Reproduce exactly the line that contains "Open the Instagram profile icon" and every line after it through the end of the records below, leaving out all pictures.
*** Opening DATA FOR THE TASK ***
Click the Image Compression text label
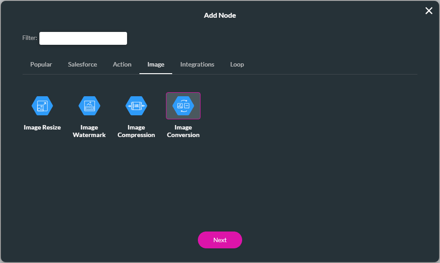Image resolution: width=440 pixels, height=263 pixels. coord(136,131)
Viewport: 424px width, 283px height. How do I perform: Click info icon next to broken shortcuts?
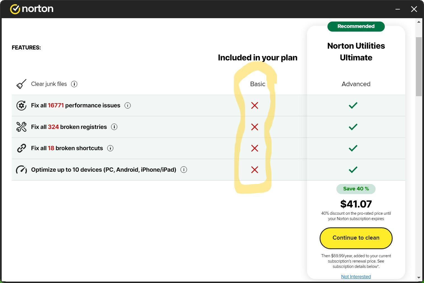coord(110,148)
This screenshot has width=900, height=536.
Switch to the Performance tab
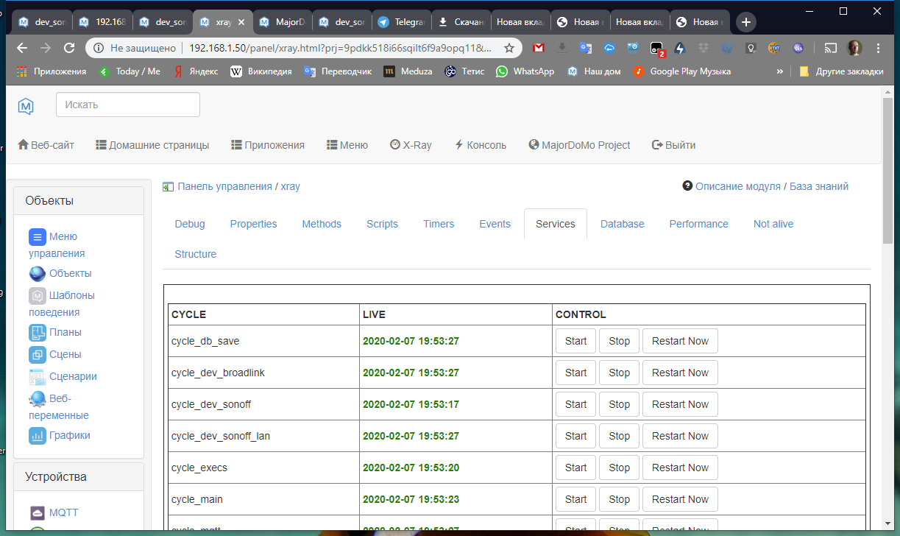[698, 224]
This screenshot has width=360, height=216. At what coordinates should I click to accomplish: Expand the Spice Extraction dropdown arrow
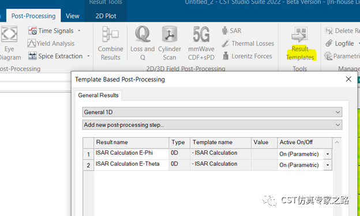coord(88,56)
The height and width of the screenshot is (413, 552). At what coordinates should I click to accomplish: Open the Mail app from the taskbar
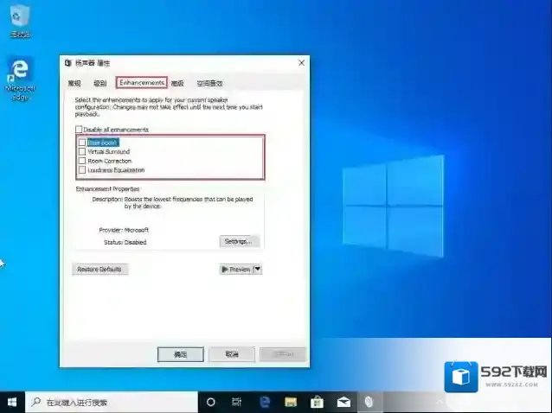(x=343, y=402)
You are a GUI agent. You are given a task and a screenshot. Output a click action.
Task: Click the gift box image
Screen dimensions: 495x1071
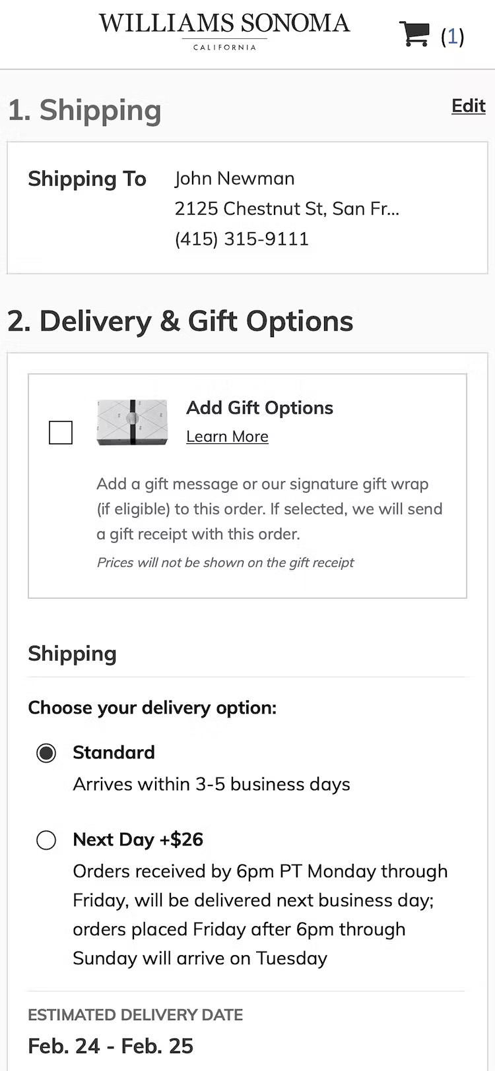click(x=132, y=422)
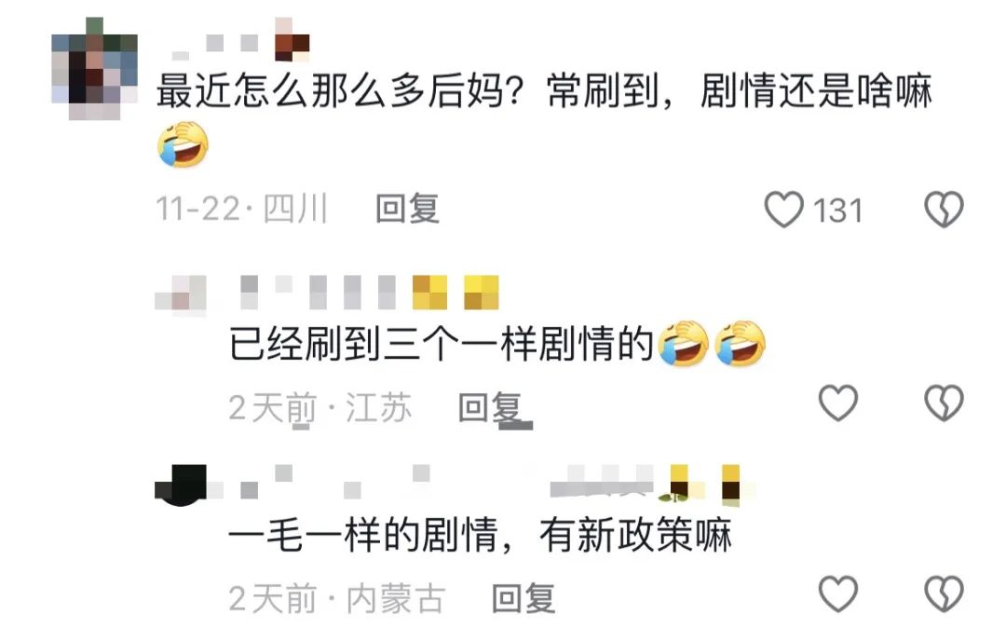Screen dimensions: 1006x628
Task: Like the comment from 四川 with 131 likes
Action: pyautogui.click(x=783, y=209)
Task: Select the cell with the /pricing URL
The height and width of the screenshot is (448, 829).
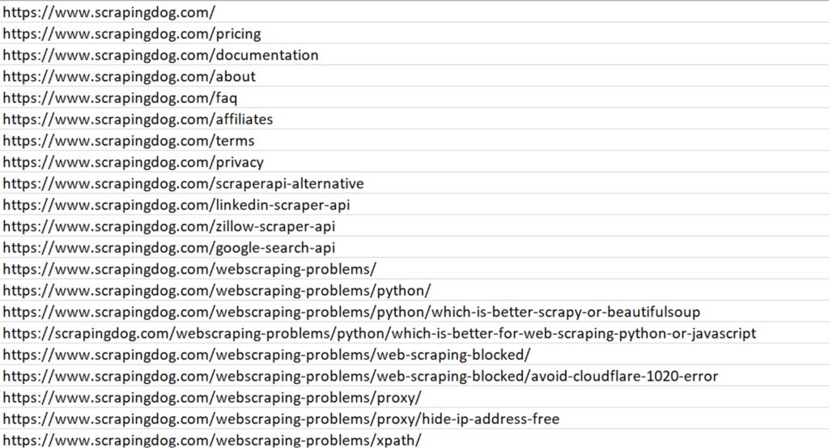Action: 132,34
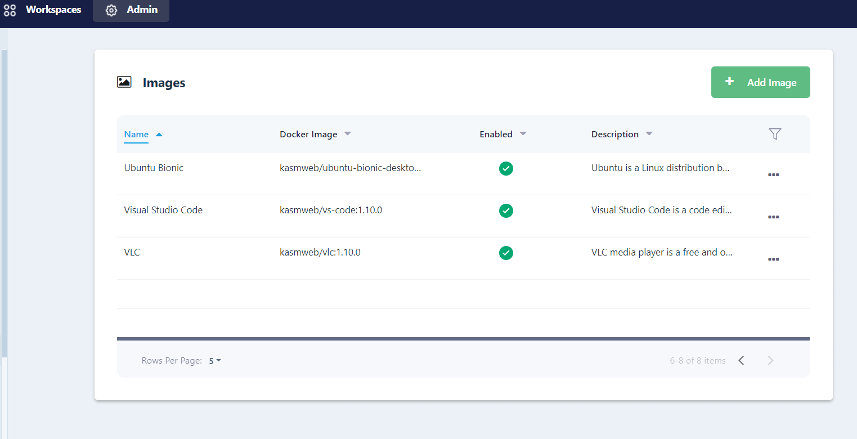Open the actions menu for Ubuntu Bionic
This screenshot has width=857, height=439.
click(773, 174)
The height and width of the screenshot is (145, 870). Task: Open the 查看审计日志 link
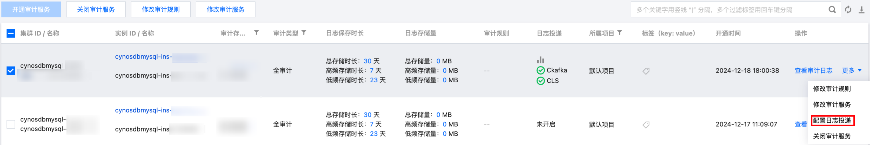[813, 71]
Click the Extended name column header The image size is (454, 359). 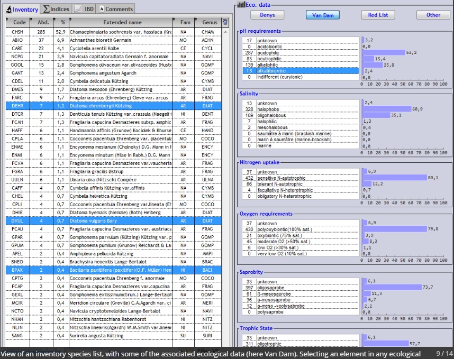[122, 23]
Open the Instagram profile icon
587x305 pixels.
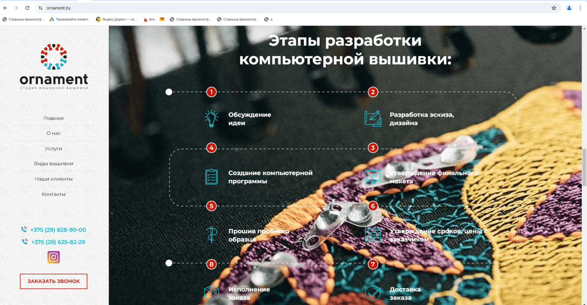tap(53, 257)
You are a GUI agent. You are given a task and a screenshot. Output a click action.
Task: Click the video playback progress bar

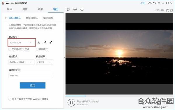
*** Closing DATA FOR THE TASK ***
■ RESPONSE AREA ■
Open the Instagram profile icon
587x305 pixels.
tap(53, 257)
You are a GUI agent. You are given a task and a screenshot. Output a click action.
Task: Click the video playback progress bar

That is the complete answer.